La Boqueria es famosa en todo el mundo, y con razón: es espectacular. Pero en agosto está tan llena de turistas que los mismos barceloneses la evitan. La buena noticia es que la ciudad tiene más de cuarenta mercados municipales, y algunos son mejores que el original.
Mercat de Santa Caterina
En el Born, con su espectacular cubierta ondulada diseñada por Enric Miralles, el mercado de Santa Caterina es el favorito de muchos barceloneses. Productos frescos de calidad, poca cola, ambiente de barrio.
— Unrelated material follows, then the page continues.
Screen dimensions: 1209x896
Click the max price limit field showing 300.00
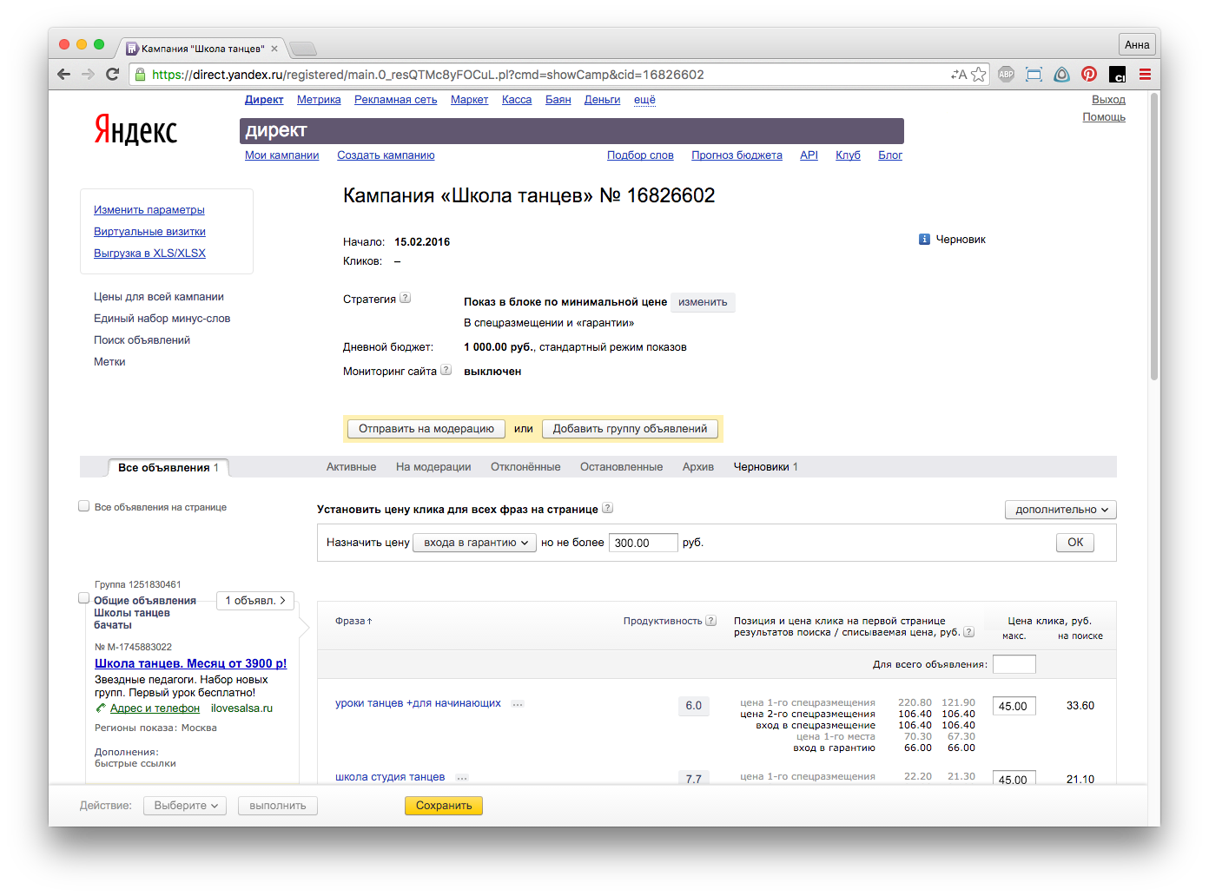643,543
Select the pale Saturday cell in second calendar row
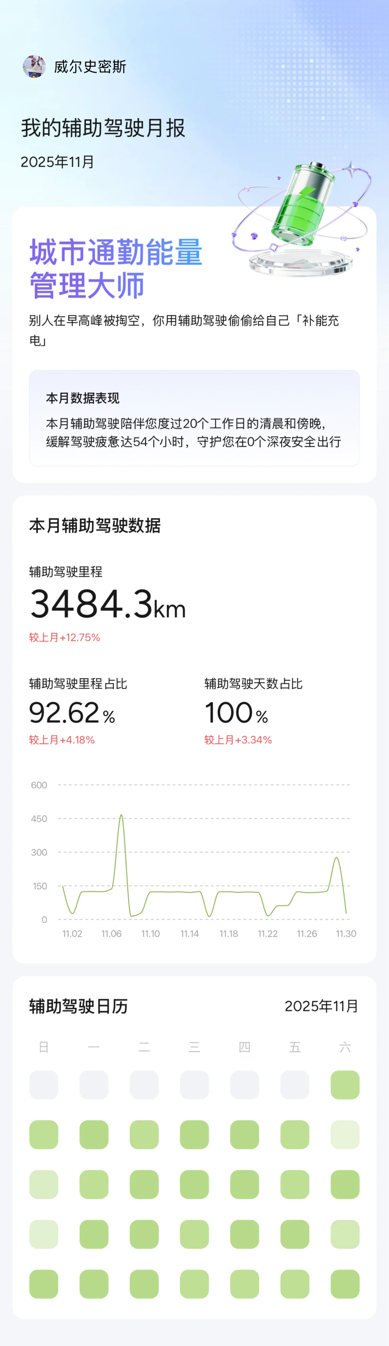 tap(345, 1134)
El techo de colores es una obra de arte en sí misma.
Mercat de l’Abaceria (Gràcia)
En la parte alta de Gràcia, este mercado es el corazón del barrio. Los martes y viernes hay puestos de fruta y verdura en la calle. Muy poco turismo, mucho barrio.
Mercat de Galvany (Eixample esquerre)
Reformado hace pocos años, Galvany combina puestos tradicionales con propuestas gastronómicas modernas. Zona de restauración interior donde puedes desayunar o tomar el vermut entre gente del barrio. Sin colas.
Mercat de les Corts
En el barrio de les Corts, lejos del circuito turístico. Uno de los más auténticos de la ciudad. Aquí vienen a comprar los que viven en el barrio, no los que lo visitan.
Mercat de Sarrià
Pequeño, íntimo, con productos de altísima calidad. En el pueblo de Sarrià, que aunque forma parte de Barcelona mantiene una escala y un carácter casi rural.